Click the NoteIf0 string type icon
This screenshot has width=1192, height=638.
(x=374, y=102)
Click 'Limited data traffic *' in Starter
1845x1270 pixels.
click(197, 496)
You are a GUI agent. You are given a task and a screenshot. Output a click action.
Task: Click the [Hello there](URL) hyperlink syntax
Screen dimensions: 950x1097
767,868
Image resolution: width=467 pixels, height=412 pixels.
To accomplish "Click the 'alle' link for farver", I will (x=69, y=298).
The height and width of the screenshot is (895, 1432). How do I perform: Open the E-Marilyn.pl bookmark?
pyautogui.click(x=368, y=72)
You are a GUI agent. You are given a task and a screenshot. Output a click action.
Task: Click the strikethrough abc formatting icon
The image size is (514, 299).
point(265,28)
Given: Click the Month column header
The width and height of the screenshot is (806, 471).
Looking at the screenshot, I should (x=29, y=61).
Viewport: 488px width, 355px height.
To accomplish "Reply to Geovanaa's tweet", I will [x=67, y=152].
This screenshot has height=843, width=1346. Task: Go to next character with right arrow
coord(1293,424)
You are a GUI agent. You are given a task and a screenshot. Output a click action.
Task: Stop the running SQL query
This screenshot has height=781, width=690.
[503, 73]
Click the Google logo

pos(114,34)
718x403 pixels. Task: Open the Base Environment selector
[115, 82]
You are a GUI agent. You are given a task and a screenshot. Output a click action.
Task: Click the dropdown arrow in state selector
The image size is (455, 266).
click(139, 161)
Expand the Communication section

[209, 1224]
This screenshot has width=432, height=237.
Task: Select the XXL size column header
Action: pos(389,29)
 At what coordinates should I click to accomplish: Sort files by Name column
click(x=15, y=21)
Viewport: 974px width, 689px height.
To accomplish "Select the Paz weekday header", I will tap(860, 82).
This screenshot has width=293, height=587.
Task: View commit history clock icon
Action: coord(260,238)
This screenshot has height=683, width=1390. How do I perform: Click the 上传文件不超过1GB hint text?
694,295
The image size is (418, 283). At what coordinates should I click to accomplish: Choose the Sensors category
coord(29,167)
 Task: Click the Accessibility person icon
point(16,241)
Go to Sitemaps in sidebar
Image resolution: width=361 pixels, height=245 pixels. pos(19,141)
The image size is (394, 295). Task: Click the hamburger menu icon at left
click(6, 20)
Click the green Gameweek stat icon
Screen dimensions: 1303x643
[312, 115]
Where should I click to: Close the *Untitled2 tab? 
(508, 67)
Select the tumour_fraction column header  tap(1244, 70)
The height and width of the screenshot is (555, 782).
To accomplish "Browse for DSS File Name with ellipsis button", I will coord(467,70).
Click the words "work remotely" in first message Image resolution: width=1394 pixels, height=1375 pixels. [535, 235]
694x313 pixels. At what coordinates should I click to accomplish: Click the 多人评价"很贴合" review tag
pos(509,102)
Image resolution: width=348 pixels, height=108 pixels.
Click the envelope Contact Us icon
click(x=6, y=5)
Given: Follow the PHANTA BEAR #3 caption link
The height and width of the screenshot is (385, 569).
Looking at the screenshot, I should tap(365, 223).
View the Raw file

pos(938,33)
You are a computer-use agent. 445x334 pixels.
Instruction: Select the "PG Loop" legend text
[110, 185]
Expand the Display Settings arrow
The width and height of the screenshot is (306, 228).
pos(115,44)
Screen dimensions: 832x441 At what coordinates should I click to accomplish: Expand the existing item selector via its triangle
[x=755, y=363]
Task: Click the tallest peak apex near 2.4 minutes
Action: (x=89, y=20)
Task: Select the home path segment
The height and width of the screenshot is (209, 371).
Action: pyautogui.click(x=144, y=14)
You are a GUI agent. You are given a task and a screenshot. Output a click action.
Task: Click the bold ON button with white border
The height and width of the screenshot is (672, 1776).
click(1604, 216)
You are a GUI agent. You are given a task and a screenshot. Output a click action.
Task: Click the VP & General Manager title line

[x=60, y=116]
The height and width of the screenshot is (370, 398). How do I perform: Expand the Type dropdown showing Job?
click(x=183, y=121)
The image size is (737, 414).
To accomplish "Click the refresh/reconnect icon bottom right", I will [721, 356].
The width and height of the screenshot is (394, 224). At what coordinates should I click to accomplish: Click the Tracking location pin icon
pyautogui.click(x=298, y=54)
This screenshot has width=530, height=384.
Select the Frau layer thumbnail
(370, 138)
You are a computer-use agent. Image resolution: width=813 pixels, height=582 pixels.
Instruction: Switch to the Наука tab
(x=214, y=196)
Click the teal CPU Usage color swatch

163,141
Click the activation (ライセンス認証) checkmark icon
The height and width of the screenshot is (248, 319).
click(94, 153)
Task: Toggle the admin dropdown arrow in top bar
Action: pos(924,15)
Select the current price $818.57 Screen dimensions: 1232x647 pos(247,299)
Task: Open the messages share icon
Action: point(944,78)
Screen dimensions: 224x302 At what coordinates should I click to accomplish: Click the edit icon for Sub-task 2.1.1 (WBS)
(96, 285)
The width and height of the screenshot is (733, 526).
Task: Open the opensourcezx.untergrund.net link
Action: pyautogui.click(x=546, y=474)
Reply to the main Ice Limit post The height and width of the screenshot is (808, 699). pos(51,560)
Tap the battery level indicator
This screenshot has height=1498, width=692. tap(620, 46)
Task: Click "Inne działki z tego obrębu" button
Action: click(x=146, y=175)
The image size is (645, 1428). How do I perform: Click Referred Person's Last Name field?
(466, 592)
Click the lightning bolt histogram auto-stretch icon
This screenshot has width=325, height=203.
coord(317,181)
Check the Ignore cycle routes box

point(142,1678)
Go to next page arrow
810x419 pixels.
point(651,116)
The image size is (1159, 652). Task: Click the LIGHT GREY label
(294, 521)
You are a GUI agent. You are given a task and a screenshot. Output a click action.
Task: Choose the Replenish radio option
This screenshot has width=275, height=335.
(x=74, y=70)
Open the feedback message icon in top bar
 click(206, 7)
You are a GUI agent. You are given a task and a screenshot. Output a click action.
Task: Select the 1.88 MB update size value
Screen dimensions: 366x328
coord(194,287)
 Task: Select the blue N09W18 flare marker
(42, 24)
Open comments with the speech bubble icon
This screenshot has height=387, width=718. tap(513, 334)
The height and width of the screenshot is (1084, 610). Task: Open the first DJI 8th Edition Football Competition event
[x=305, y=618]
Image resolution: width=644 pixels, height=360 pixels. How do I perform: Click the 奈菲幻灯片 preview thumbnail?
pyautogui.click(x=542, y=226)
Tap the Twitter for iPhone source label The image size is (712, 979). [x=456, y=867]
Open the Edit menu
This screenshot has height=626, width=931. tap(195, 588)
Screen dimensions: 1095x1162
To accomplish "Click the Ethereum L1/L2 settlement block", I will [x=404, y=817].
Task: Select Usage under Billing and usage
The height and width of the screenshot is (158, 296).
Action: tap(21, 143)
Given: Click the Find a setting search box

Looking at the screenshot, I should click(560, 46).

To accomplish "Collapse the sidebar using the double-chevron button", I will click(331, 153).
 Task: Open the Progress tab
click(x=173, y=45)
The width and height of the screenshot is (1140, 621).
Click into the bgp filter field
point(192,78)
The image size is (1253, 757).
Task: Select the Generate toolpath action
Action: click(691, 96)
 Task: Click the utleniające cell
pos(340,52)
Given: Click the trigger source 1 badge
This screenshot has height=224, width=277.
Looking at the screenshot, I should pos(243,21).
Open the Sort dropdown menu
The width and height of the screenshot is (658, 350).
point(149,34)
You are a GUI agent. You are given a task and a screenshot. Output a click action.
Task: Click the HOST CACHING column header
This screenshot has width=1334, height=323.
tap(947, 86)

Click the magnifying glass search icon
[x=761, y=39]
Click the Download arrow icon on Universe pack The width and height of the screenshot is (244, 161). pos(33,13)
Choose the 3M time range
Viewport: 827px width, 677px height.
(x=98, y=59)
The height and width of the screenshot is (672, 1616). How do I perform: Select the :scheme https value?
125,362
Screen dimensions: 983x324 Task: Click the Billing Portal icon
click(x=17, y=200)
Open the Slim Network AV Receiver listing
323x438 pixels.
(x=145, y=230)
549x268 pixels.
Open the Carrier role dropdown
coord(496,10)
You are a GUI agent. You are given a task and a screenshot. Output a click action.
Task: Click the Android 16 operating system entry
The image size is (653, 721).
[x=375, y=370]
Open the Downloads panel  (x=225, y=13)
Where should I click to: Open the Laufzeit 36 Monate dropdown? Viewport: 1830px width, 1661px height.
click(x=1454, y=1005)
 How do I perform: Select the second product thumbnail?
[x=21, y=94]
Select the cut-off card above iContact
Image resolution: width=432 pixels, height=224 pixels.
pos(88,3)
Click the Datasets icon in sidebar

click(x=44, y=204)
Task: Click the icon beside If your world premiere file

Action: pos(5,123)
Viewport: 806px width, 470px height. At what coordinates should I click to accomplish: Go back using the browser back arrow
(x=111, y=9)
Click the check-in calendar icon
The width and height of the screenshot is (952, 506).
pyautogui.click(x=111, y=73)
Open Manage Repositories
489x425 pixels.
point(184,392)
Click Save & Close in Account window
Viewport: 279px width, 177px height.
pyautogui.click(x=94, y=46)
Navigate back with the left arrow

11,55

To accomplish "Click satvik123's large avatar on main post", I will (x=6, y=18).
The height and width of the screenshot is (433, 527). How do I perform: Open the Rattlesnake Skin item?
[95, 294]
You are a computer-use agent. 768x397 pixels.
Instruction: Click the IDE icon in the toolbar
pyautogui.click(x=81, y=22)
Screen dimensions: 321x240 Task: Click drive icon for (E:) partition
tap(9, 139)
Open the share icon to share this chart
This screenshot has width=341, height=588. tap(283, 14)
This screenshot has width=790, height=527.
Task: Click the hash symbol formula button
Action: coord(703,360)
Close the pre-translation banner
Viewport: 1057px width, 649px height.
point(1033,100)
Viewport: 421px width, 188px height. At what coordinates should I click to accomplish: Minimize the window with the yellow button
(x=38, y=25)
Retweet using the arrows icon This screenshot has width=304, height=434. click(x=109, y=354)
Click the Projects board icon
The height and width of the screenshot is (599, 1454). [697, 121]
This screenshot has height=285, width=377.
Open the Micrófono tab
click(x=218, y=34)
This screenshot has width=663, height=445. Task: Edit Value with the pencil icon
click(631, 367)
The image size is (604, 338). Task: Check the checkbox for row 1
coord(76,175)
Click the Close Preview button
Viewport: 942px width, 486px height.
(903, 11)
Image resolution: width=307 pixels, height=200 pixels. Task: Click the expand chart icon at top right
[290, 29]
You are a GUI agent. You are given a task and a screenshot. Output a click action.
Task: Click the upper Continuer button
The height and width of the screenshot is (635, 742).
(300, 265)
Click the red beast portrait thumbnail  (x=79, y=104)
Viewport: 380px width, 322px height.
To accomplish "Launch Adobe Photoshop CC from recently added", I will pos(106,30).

* What to produce
If a line in the data contains the string "post", copy it.

* Result of this exercise
Reply to the main Ice Limit post The height and width of the screenshot is (808, 699). pos(51,560)
To accomplish "Click satvik123's large avatar on main post", I will (x=6, y=18).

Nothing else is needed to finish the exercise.